#### Supplied passage:
Due to our downsizing of certain operations pursuant to acquisitions, restructuring plans or otherwise, certain properties leased by us have been sublet to third parties. In the event any of these third parties vacate any of these premises, we would be legally obligated under master lease arrangements. We believe that the financial risk of default by such sublessees is individually and in the aggregate not material to our financial position, results of operations or cash flows.
Commercial Commitments and Contractual Obligations
The amounts disclosed in our Fiscal 2007 Form 10-K include our commercial commitments and contractual obligations. During the quarter ended September 28, 2007, other than the aforementioned conversion of our 3.5% convertible debentures in the aggregate principal amount of $149.1 million to common stock, no material changes occurred in our contractual cash obligations to repay debt, to purchase goods and services and to make payments under operating leases or our commercial commitments and contingent liabilities on outstanding letters of credit, guarantees and other arrangements as disclosed in our Fiscal 2007 Form 10-K.

#### Data extract:
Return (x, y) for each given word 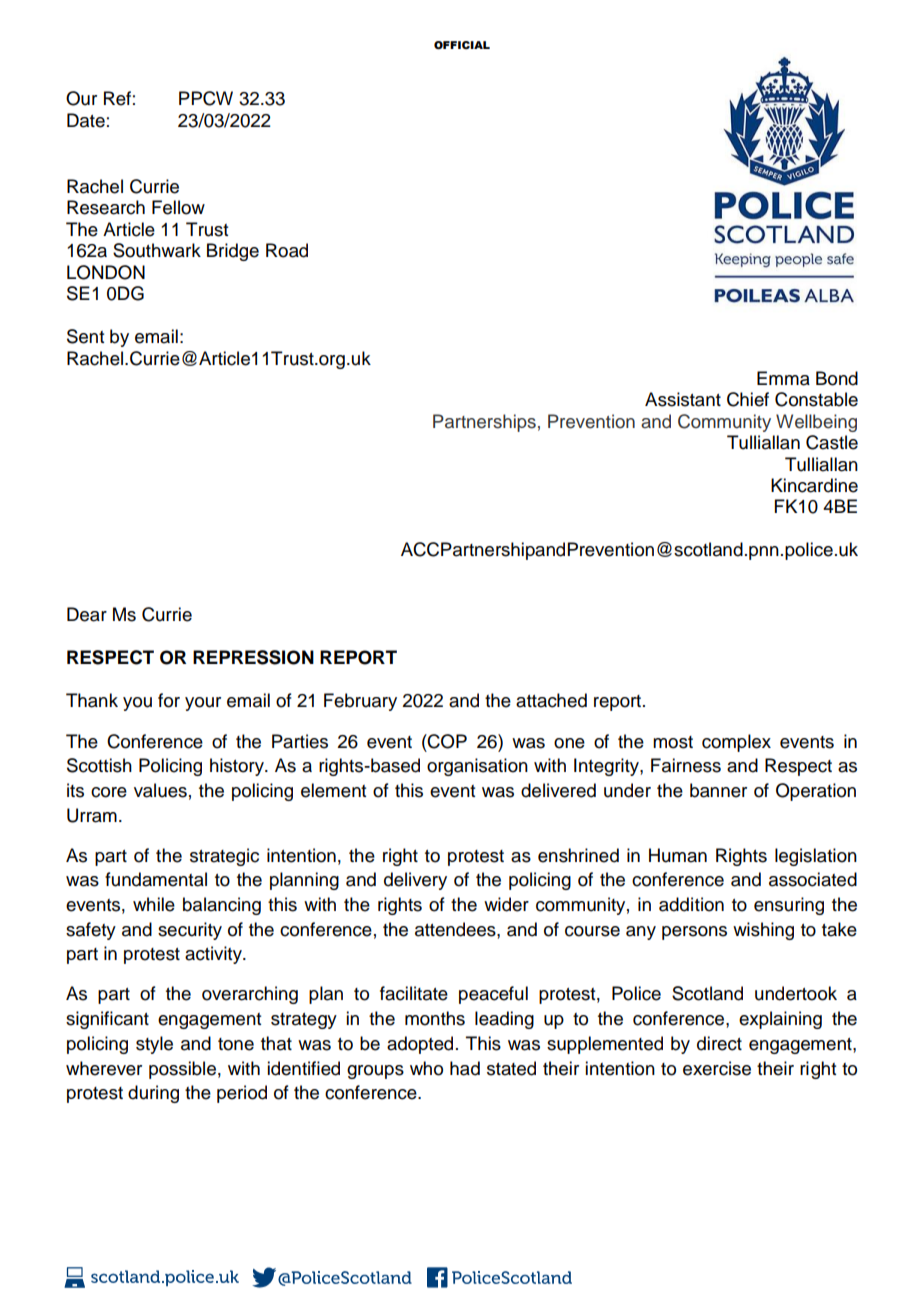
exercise (717, 1068)
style (154, 1045)
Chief (748, 399)
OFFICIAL (462, 45)
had (465, 1068)
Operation (816, 792)
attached (551, 700)
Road (287, 250)
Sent (85, 336)
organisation (477, 767)
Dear (87, 614)
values (160, 790)
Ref (117, 98)
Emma (783, 378)
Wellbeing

#### Problem details:
Please quote the commercial commitments passage from "Due to our downsizing" to "or cash flows.". Work only from the commercial commitments passage.

#### Solution:
Due to our downsizing of certain operations pursuant to acquisitions, restructuring plans or otherwise, certain properties leased by us have been sublet to third parties. In the event any of these third parties vacate any of these premises, we would be legally obligated under master lease arrangements. We believe that the financial risk of default by such sublessees is individually and in the aggregate not material to our financial position, results of operations or cash flows.